Son armement est lui aussi impressionnant : 8 canons de 380mm, 12 de 150mm, 16 de 105mm, 16 de 37mm, 12 de 20mm... et 8 tubes lance-torpilles de 533mm. Les parties vitales du navire étaient protégées par un blindage allant de 120mm à 220mm, ce qui le rendait presque impossible à percer pour les obus de l’époque. La ceinture au dessus de la ligne de flottaison atteignait, elle, 320mm de blindage.
Pour résumer en quelques mots : ce cuirassé très rapide et très blindé pouvait atteindre une cible dans l’Atlantique assez facilement avec environ 16 000 kilomètres de rayon d’action à 19 noeuds. Le KMS Tirpitz est donc une menace non-négligeable pour les navires alliés, dont les fameux convois qui ravitaillent le Royaume-Uni.
Ce cuirassé, comme la plupart des navires de haute mer de la Kriegsmarine, est conçu pour croiser dans l’Atlantique. L’Allemagne n’a en effet pas oublié l’impact de sa guerre sous-marine lors du premier conflit mondial, notamment sur les convois vers le Royaume-Uni. Il y a donc une volonté d’accompagner les sous-marins dans un blocus hypothétique mais surtout de pouvoir défier la Royal Navy et la Marine Nationale en haute mer. Capable de croiser dans l’Atlantique à une vitesse plus rapide que celle de ses concurrents, le Tirpitz est donc, comme les autres cuirassés allemands, un pur produit de la machine de guerre nazie.

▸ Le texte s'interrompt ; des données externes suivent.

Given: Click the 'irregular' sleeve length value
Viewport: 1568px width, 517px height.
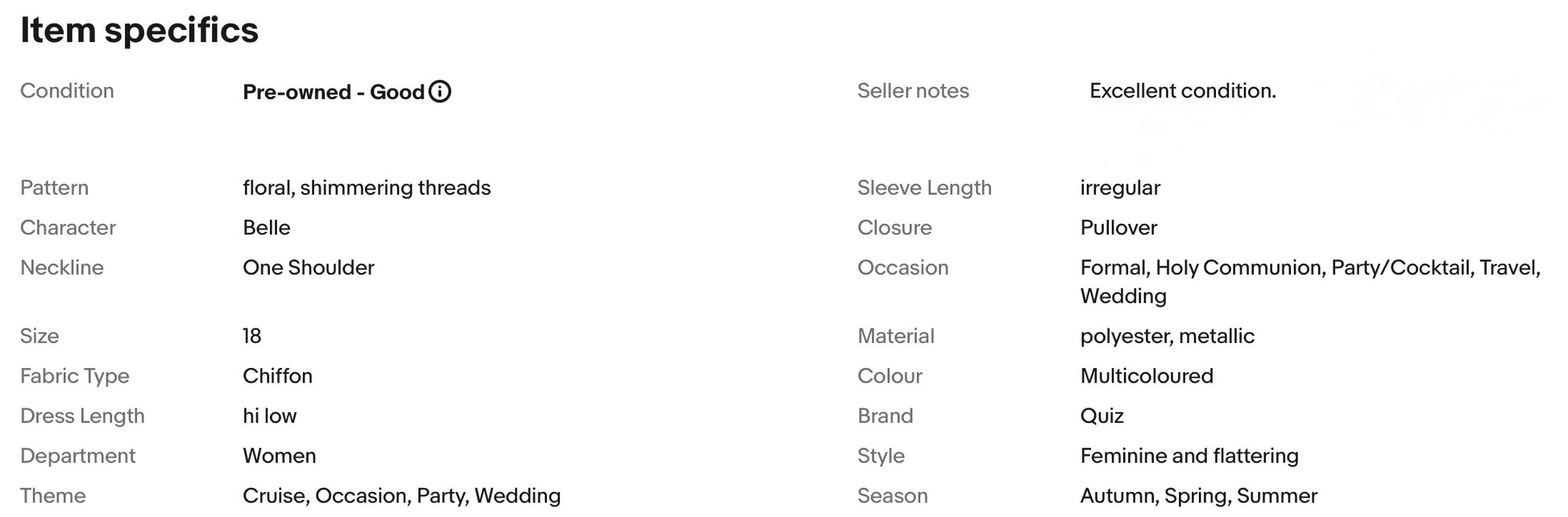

DES DÉBUTS MOINS OSÉS QUE CEUX DU BISMARCK
Le Tirpitz est livré à la Kriegsmarine le 25 février 1941, mais des modifications doivent encore y être apportées. Il fut ainsi terminé dans le fjord norvégien de Fættenfjord, à la vue des avions de reconnaissance britanniques mais aussi de la résistance norvégienne. Toutes ces informations sont recoupées soigneusement par l’Amirauté de la Royal Navy, qui garde un oeil sur les cuirassés nazis pouvant mettre en doute leur supériorité navale. La flotte britannique de Scapa Flow fut focalisée de longs mois durant sur la surveillance du Tirpitz dans son repaire norvégien.
Sa première opération militaire prend le nom de code de “Sportpalast”. Elle vise le convoi PQ 12 (à destination de Mourmansk, URSS) et le convoi PQ 8 (à destination de Reykjavik).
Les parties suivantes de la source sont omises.